* TASK BRIEF *
Beneath this line is the data. Output exactly the lines from the line with "Given: Collapse the ソフトウェア group triangle" to the line with "Task: Click the 确定 button under 返回车次", both ends included, and nothing more.
++++++++
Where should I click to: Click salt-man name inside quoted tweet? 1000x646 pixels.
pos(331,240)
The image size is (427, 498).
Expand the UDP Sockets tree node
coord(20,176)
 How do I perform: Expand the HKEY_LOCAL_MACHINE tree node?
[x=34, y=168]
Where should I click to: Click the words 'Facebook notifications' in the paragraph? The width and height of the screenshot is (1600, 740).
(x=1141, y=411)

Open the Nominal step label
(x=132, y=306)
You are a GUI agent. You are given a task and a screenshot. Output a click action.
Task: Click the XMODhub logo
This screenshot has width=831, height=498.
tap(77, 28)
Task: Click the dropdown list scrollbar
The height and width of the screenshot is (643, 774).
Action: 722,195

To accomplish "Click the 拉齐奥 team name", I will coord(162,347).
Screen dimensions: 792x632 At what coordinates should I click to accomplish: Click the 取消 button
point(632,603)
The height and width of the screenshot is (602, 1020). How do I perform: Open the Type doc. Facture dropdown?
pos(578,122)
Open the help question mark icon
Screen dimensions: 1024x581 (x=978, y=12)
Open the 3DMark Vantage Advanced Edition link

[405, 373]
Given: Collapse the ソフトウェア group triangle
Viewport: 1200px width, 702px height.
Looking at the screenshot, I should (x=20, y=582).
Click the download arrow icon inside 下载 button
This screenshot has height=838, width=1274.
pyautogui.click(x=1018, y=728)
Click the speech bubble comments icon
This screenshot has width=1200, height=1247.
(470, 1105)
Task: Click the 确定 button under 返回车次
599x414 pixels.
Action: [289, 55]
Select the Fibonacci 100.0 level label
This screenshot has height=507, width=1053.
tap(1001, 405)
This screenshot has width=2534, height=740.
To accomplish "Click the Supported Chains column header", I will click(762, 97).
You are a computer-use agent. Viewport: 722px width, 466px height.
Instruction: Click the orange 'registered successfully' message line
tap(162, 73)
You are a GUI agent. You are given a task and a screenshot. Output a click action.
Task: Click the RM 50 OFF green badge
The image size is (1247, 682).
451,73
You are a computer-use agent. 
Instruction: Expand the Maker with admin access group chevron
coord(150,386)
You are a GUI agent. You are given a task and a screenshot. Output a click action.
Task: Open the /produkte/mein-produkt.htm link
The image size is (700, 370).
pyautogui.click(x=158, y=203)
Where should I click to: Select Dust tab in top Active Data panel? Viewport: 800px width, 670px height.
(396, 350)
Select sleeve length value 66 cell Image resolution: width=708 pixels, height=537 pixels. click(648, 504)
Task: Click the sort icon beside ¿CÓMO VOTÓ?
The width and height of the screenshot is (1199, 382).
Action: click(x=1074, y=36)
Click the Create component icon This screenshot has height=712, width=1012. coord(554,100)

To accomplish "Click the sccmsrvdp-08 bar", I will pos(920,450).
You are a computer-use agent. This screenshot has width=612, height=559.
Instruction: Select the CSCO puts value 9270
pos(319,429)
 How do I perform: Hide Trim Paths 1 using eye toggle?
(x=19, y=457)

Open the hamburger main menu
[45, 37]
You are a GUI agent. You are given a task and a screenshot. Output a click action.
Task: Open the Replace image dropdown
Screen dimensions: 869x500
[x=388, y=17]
++++++++
* RESPONSE AREA *
Given: Collapse the ソフトウェア group triangle
Viewport: 1200px width, 702px height.
Looking at the screenshot, I should (x=20, y=582).
Click the download arrow icon inside 下载 button
This screenshot has height=838, width=1274.
pyautogui.click(x=1018, y=728)
Click the speech bubble comments icon
This screenshot has width=1200, height=1247.
(470, 1105)
Task: Click the 确定 button under 返回车次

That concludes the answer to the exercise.